++++ Exercise data ++++

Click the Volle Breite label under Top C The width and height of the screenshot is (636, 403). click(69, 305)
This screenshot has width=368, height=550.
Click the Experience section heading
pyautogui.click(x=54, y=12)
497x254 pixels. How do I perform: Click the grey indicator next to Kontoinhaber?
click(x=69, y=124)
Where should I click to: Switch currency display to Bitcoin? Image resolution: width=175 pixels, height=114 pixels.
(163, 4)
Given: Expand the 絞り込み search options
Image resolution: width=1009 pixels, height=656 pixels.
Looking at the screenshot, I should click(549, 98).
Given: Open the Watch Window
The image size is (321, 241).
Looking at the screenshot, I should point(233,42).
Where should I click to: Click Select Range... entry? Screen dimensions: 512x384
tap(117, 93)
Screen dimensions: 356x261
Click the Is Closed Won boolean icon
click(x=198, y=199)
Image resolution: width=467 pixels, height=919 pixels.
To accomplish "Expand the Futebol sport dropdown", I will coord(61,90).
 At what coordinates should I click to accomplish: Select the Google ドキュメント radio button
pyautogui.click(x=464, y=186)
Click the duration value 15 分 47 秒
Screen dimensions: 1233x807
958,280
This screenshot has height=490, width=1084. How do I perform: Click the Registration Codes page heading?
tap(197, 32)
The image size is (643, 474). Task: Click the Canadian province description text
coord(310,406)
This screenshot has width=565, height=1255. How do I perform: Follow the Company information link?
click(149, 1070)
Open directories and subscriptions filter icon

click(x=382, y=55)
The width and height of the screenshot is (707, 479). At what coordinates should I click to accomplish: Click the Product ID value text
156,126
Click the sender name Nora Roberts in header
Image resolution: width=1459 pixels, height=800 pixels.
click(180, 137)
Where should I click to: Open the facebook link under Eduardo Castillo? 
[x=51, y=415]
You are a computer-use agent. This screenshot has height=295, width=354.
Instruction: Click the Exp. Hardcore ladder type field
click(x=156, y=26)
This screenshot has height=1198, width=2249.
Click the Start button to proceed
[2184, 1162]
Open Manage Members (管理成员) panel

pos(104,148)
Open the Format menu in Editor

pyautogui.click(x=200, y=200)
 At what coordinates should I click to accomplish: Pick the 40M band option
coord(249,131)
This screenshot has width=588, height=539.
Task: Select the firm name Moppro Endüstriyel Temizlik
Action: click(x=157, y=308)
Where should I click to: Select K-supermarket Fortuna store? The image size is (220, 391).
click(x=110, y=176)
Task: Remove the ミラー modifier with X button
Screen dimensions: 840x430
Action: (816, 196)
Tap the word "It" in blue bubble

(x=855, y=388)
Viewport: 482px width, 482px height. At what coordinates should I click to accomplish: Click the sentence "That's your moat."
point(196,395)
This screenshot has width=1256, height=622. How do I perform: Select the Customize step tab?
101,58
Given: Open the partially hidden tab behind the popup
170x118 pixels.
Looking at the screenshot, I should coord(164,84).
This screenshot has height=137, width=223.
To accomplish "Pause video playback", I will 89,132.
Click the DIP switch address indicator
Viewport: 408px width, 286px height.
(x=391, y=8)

++++

--- What to do ---
Repeat all of the records exactly.

--- The answer ---
Click the Volle Breite label under Top C The width and height of the screenshot is (636, 403). click(69, 305)
This screenshot has width=368, height=550.
Click the Experience section heading
pyautogui.click(x=54, y=12)
497x254 pixels. How do I perform: Click the grey indicator next to Kontoinhaber?
click(x=69, y=124)
Where should I click to: Switch currency display to Bitcoin? Image resolution: width=175 pixels, height=114 pixels.
(163, 4)
Given: Expand the 絞り込み search options
Image resolution: width=1009 pixels, height=656 pixels.
Looking at the screenshot, I should click(549, 98).
Given: Open the Watch Window
The image size is (321, 241).
Looking at the screenshot, I should point(233,42).
Where should I click to: Click Select Range... entry? Screen dimensions: 512x384
tap(117, 93)
Screen dimensions: 356x261
Click the Is Closed Won boolean icon
click(x=198, y=199)
Image resolution: width=467 pixels, height=919 pixels.
To accomplish "Expand the Futebol sport dropdown", I will coord(61,90).
 At what coordinates should I click to accomplish: Select the Google ドキュメント radio button
pyautogui.click(x=464, y=186)
Click the duration value 15 分 47 秒
Screen dimensions: 1233x807
958,280
This screenshot has height=490, width=1084. How do I perform: Click the Registration Codes page heading?
tap(197, 32)
The image size is (643, 474). Task: Click the Canadian province description text
coord(310,406)
This screenshot has width=565, height=1255. How do I perform: Follow the Company information link?
click(149, 1070)
Open directories and subscriptions filter icon

click(x=382, y=55)
The width and height of the screenshot is (707, 479). At what coordinates should I click to accomplish: Click the Product ID value text
156,126
Click the sender name Nora Roberts in header
Image resolution: width=1459 pixels, height=800 pixels.
click(180, 137)
Where should I click to: Open the facebook link under Eduardo Castillo? 
[x=51, y=415]
You are a computer-use agent. This screenshot has height=295, width=354.
Instruction: Click the Exp. Hardcore ladder type field
click(x=156, y=26)
This screenshot has height=1198, width=2249.
Click the Start button to proceed
[2184, 1162]
Open Manage Members (管理成员) panel

pos(104,148)
Open the Format menu in Editor

pyautogui.click(x=200, y=200)
 At what coordinates should I click to accomplish: Pick the 40M band option
coord(249,131)
This screenshot has width=588, height=539.
Task: Select the firm name Moppro Endüstriyel Temizlik
Action: click(x=157, y=308)
Where should I click to: Select K-supermarket Fortuna store? The image size is (220, 391).
click(x=110, y=176)
Task: Remove the ミラー modifier with X button
Screen dimensions: 840x430
Action: (816, 196)
Tap the word "It" in blue bubble

(x=855, y=388)
Viewport: 482px width, 482px height. At what coordinates should I click to accomplish: Click the sentence "That's your moat."
point(196,395)
This screenshot has width=1256, height=622. How do I perform: Select the Customize step tab?
101,58
Given: Open the partially hidden tab behind the popup
170x118 pixels.
Looking at the screenshot, I should coord(164,84).
This screenshot has height=137, width=223.
To accomplish "Pause video playback", I will 89,132.
Click the DIP switch address indicator
Viewport: 408px width, 286px height.
(x=391, y=8)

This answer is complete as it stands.